I have calibrated my bed level every way possible. Manual, Automatic, Heated, not heated, 3 points, 5 points etc. I’ve confirmed that the bed is screwed on as it should be.
I’ve levelled it close to the bed, single sheet of paper under a clean nozzle. But when I start my print the nozzle is about 1mm of the bed. I’ve even adjusted the Z-height, before and during the print start, to the max of -0.5 and its still nowhere near close enough.
I had the issue that the machine ignored touchscreen-entered negative Z-offsets during print - did a 11x11 “manual” calibration before and attributed it to that… Have yet to verify it happens also with a touchscreen-initiated calibration procedure… seems it does from your report.
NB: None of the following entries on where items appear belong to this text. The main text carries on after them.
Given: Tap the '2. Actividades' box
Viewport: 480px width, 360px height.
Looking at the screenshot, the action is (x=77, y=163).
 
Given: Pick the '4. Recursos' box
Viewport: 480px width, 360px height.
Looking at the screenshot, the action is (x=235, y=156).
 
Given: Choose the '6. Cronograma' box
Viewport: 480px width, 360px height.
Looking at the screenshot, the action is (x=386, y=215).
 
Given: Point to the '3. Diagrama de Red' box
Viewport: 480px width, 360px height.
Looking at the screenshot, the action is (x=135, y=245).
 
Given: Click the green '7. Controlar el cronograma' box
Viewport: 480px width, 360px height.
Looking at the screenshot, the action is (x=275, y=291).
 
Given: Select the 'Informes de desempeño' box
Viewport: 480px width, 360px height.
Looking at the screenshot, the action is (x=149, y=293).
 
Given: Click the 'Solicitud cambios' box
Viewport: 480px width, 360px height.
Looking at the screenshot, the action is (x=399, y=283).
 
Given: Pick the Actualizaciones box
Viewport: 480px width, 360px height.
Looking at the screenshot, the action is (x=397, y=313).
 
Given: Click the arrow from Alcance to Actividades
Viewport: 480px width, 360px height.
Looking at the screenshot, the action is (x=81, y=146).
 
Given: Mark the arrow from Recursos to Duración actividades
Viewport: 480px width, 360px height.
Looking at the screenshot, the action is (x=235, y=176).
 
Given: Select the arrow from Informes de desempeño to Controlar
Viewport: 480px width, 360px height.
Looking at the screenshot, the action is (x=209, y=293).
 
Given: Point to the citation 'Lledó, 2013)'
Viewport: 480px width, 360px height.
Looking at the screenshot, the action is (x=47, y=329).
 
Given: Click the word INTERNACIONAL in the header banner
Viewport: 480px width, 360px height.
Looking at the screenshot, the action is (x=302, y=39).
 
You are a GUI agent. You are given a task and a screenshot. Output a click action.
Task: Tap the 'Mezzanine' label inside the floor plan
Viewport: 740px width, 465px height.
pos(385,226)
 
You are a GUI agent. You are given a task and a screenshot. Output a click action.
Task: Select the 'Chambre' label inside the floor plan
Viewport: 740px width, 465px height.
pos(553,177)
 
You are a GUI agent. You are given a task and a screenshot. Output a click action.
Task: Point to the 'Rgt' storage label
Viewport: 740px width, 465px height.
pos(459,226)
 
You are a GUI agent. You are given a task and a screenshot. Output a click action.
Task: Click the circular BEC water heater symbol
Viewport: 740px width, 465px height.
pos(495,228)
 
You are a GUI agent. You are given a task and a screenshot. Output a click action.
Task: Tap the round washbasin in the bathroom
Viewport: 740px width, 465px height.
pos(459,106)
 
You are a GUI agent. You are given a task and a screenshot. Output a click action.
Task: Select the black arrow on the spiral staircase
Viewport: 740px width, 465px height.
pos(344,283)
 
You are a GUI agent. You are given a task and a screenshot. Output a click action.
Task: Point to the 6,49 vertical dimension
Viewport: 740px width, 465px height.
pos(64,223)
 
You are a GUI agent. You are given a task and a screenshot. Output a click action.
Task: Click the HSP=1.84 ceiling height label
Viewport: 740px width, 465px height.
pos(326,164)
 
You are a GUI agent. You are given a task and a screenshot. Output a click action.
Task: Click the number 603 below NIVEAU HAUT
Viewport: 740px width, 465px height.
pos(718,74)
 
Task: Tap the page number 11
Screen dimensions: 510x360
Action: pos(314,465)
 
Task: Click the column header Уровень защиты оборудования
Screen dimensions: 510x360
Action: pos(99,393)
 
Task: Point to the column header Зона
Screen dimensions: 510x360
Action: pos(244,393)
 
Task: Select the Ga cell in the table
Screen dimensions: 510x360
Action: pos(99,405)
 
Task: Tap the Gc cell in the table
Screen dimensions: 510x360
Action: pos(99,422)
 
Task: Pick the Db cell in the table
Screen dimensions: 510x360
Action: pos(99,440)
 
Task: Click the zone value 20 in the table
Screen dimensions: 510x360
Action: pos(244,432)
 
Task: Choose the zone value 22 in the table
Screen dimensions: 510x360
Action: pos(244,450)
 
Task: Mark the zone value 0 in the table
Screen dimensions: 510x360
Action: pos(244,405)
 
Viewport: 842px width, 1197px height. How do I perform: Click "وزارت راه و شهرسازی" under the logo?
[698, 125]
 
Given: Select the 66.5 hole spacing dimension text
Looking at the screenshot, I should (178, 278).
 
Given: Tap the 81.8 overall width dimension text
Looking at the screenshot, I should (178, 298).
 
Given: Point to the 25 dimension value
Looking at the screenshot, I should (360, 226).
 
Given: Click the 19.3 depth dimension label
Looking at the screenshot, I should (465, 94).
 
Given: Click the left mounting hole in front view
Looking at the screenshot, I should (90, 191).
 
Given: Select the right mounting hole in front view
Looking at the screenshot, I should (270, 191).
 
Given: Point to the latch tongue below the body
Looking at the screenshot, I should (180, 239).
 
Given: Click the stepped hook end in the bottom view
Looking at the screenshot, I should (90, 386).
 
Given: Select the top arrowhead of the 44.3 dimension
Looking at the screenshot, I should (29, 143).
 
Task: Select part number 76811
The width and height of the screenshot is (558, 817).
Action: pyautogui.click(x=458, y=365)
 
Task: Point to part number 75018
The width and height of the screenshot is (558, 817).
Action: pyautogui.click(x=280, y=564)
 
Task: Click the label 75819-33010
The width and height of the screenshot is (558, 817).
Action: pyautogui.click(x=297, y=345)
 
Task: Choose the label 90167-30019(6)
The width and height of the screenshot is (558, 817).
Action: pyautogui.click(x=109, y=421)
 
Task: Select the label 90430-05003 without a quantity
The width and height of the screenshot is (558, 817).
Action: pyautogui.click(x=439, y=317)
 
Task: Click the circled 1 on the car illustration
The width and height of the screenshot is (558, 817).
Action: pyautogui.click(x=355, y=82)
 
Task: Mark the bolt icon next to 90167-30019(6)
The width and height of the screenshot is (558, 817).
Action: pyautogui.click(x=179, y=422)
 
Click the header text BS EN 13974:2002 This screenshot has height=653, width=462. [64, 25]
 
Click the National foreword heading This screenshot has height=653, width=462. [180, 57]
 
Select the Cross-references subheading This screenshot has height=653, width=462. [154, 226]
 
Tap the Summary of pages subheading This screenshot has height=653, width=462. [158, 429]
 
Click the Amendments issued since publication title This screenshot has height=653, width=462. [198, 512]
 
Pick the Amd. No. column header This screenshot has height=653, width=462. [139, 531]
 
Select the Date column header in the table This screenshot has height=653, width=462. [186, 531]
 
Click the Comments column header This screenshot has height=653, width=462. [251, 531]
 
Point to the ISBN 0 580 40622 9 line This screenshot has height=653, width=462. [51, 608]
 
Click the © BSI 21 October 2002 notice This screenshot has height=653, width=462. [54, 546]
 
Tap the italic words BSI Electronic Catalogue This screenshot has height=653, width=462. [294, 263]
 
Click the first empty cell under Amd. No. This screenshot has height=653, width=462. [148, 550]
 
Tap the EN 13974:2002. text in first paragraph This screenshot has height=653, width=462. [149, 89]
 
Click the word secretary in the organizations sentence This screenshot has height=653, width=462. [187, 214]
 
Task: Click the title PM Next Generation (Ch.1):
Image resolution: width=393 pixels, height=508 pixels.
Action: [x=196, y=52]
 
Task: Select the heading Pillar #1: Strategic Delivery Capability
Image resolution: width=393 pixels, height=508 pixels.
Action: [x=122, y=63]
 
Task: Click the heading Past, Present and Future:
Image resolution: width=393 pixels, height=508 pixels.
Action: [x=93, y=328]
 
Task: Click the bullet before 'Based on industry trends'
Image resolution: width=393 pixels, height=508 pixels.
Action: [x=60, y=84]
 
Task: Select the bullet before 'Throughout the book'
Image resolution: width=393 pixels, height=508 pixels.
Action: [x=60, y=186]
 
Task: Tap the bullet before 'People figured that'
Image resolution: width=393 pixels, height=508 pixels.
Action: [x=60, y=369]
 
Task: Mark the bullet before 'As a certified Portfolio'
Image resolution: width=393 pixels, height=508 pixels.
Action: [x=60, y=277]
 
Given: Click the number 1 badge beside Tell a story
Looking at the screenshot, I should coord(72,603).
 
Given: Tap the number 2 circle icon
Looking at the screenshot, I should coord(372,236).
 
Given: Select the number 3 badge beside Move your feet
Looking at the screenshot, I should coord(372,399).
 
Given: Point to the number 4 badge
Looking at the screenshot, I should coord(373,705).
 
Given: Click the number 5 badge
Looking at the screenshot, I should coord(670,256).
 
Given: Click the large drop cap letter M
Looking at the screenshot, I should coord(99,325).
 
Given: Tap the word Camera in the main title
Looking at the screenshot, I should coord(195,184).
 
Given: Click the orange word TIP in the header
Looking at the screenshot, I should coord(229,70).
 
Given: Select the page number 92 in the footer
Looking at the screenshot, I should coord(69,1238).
My solution: Level the nozzle a bit too low (basically touching buildplate without calibration card inbetween and then work with positive offsets.
Am on 1.13.2. firmware.
Just in case you were not aware. One of the firmwares started saving the z-offsets to eeprom. That change also introduced a bug where it does not (always?) save the adjusted z-offset set via the touchscreen, causing the setting out of sync with reality. This happens if you use the settings button to adjust z-offset prior to pressing start (could be other situations as well). There are several threads about this, so you can look it up for more details.
It has been reported as a bug by someone several firmware updates ago… This same user also (can’t remember whom to credit) came up with a working workaround which goes something like this:
start a temporary print (as small as possible, because I think you need to “finish” it) and while it prints, adjust the z-offset to zero (if it prints mid air, let it finish). This will save the offset as zero.
restart the machine .e. a full “cold boot” (this is required to get rid of any out of sync saved offsets)
start the calibration process normally
it should now calibrate correctly without erraneous compensations.
If you need to adjust the z-offset on the fly for e.g. switching between PLA and PETG, or getting a perfect first layer, do it ONLY AFTER the printing has started. I print either a large enough brim or several lines of skirt to see that the layer is solid but not overflowing and adjust at this point if needed. Whatever you do, do not change the z-offset prior to pressing “START”, or you will end up in the situation you described. It used to work correctly in the older firmaware versions, but not the later ones.
Thanks for pointing this out - but actually that’s exactly how I do it (it never occured to me to adjust Z before the print). My procedure is: Start print, have a skirt or brim and use that to live adjust Z offset. But that’s exactly where I was unable to use negative ofsets.
I am not entirely sure as of yet, but I think that it is fixed in 1.14.2. I noticed that there is a difference in the Calibration sequence as well. It no longer shows an offset when you are setting the Z Offset at the end.
I remember someone else saying the same. I can adjust it downward to max -0.5mm and following the described procedure I’ve been able to start from zero after calibration (at some point it was several mm in the air and refused to go lower…). What firmware are you on? I just checked mine and it is 1.13.2 (and the original before that, which worked fine)
Thank you, it was a valuable tip that has allowed me to use it at least for most part.
Since I ran into these issues upgrading from the original firmware to 1.13.2 (just checked what I was on) and researching the forums I’m very very hesitant to screw it up even more… Reading some of the comments about the quality of coding, I’m even more scared (I’ve worked in IT for 25 years so I have seen a lot from real professionals to absolute disaster, and what I see now leans more toward the latter to say it nicely). I noticed I nowadays have to spend more time on the forum trying to learn about the issues and solve things, than actually using it.
Not sure of the status of the very latest update, but one of the later ones also seems to mess up the laser. Not that the original laser can be used for cutting much, but it has worked for simple etchings. I hope there would be one update where they would solely focus on fixing all the open issues before continuing to introduce other features (and issues…).